How to change voice character [ANSWERED]

#44

by MicahB - opened Jun 18, 2024

Jun 18, 2024

•

edited Jul 18, 2024

Hey y'all, Micah here. A lot of people are asking this question so I figure I'd provide the answer I came up with. In order to change the voice character of this TTS AI, you have to change the speaker embeddings. In my work I used Speechbrain's spkrec-xvect-voxceleb model to calculate the embeddings, after passing them through an AudioDenoiser package.

The code for the above looks like this:

from transformers import pipeline
import soundfile as sf
import torch
import time
import torchaudio
from audio_denoiser.AudioDenoiser import AudioDenoiser

def embed(source, target):
  # First, denoise audio. (Optional but improves quality)
  signal, fs = torchaudio.load(source)
  auto_scale = True # Recommended for low-volume input audio
  signal = denoiser.process_waveform(waveform=signal, sample_rate=16000, auto_scale=auto_scale)

  # Calculate speech embeddings.
  from speechbrain.inference.speaker import EncoderClassifier
  classifier = EncoderClassifier.from_hparams(source="speechbrain/spkrec-xvect-voxceleb", savedir="pretrained_models/spkrec-xvect-voxceleb", run_opts={"device":device})
  embeddings = classifier.encode_batch(signal)

  # Here, embeddings is length 2048, so we need to squeeze it down.
  embeddings = torch.nn.functional.normalize(embeddings[:, :512], dim=-1).squeeze([1]) # Changes size from [1, 1, 1, 512] to [1, 512]

  # Write embeddings to a file.
  print(embeddings.size())
  with open(target, "wb") as f:
    if not ("Voice Embeddings" in target):
      target = "./Voice Embeddings/" + target

    torch.save(embeddings, f)
    return target

def GetEmbedding(location):
  with open(location, "rb") as f:
    return torch.load(f).squeeze(1)

# Making an embedding:
embed("whatever.wav", "whatever.bin") # target can end with whatever but I just use .bin
# Note that audio must be in 16khz  mono audio in WAV format. I use FFMPEG in my thing to convert the audio.

# Then, when you go to generate speech: 
synthesiser = pipeline("text-to-speech", "microsoft/speecht5_tts")
speech = synthesiser(Text, forward_params={"speaker_embeddings": GetEmbedding(PATH_TO_EMBEDDING)})

You can find the relevant source code for my bot's TTS component here
Keep in mind that it's a toy project, so the code isn't super organized or easy to read :)

Here's a demo:
I used this sample audio of Joe Biden speaking:

And generated these:

I include the second sample so you can see that the model still suffers when generating longer passages of voiced text. This is especially apparent with slower speakers, like Joe Biden.
Here's the same text read on a faster speaker:

If you need help, feel free to drop me a line on my Discord, micahb.dev!

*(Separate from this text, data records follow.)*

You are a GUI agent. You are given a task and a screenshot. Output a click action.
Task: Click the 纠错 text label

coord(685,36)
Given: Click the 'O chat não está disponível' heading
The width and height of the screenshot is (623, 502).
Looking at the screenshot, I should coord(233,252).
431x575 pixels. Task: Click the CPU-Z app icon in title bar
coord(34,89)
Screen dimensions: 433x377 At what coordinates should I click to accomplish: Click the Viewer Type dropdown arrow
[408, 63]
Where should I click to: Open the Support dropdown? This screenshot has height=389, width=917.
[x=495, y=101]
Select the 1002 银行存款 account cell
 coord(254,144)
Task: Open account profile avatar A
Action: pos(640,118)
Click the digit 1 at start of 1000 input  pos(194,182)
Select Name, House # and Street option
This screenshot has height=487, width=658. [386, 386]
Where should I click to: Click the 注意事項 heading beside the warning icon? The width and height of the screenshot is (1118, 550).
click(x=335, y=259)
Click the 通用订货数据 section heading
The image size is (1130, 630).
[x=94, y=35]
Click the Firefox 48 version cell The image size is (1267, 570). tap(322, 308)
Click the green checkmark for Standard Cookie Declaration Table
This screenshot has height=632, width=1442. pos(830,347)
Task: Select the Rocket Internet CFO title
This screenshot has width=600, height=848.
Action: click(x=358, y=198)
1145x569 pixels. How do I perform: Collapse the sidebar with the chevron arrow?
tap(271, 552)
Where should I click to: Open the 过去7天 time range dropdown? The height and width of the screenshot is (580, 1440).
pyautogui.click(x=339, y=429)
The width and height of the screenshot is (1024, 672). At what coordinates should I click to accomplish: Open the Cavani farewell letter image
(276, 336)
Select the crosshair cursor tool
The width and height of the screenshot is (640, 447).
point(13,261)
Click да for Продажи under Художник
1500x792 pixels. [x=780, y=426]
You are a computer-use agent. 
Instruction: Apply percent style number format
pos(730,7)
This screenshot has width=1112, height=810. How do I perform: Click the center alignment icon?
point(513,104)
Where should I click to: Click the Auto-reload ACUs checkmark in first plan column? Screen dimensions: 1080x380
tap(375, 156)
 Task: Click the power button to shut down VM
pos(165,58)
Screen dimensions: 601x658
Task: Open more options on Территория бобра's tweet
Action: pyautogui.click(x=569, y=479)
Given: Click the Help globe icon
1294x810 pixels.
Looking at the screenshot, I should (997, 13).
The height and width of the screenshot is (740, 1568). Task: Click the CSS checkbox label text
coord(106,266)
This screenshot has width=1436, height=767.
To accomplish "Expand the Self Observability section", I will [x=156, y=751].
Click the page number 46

MicahB changed discussion status to closed Jul 18, 2024

MicahB changed discussion status to open Jul 18, 2024

addictivepixels

Dec 9, 2024

@MicahB you REALLY shouldn't be publishing your HF token on GitHub...

MicahB

Dec 9, 2024

DW if there's a token up there, it's dead already :3

MicahB

Dec 9, 2024

Were you able to get the thing working?

addictivepixels

Dec 10, 2024

•

edited Dec 10, 2024

@MicahB , not perfectly, but a little more natural sounding - it may be able to be improved further by making the pipeline more nuanced but having a hyper-specific pipeline would probably be a pain to maintain. Below is a basic NTLK powered split-based pipeline to help compensate:

import os
import io
import torch
import torchaudio
import soundfile as sf
from transformers import pipeline
from speechbrain.inference.speaker import EncoderClassifier
import sounddevice as sd  # For audio playback without saving to file, easier for testing.
import nltk
import numpy as np
nltk.download('punkt', quiet=True)
nltk.download('averaged_perceptron_tagger', quiet=True)

from nltk.tokenize import word_tokenize, sent_tokenize
from nltk import pos_tag

device = "cuda" if torch.cuda.is_available() else "cpu"

def embed(source, target):
    # Load audio
    signal, fs = torchaudio.load(source)
    # Resample if necessary to 16kHz
    if fs != 16000:
        signal = torchaudio.functional.resample(signal, fs, 16000)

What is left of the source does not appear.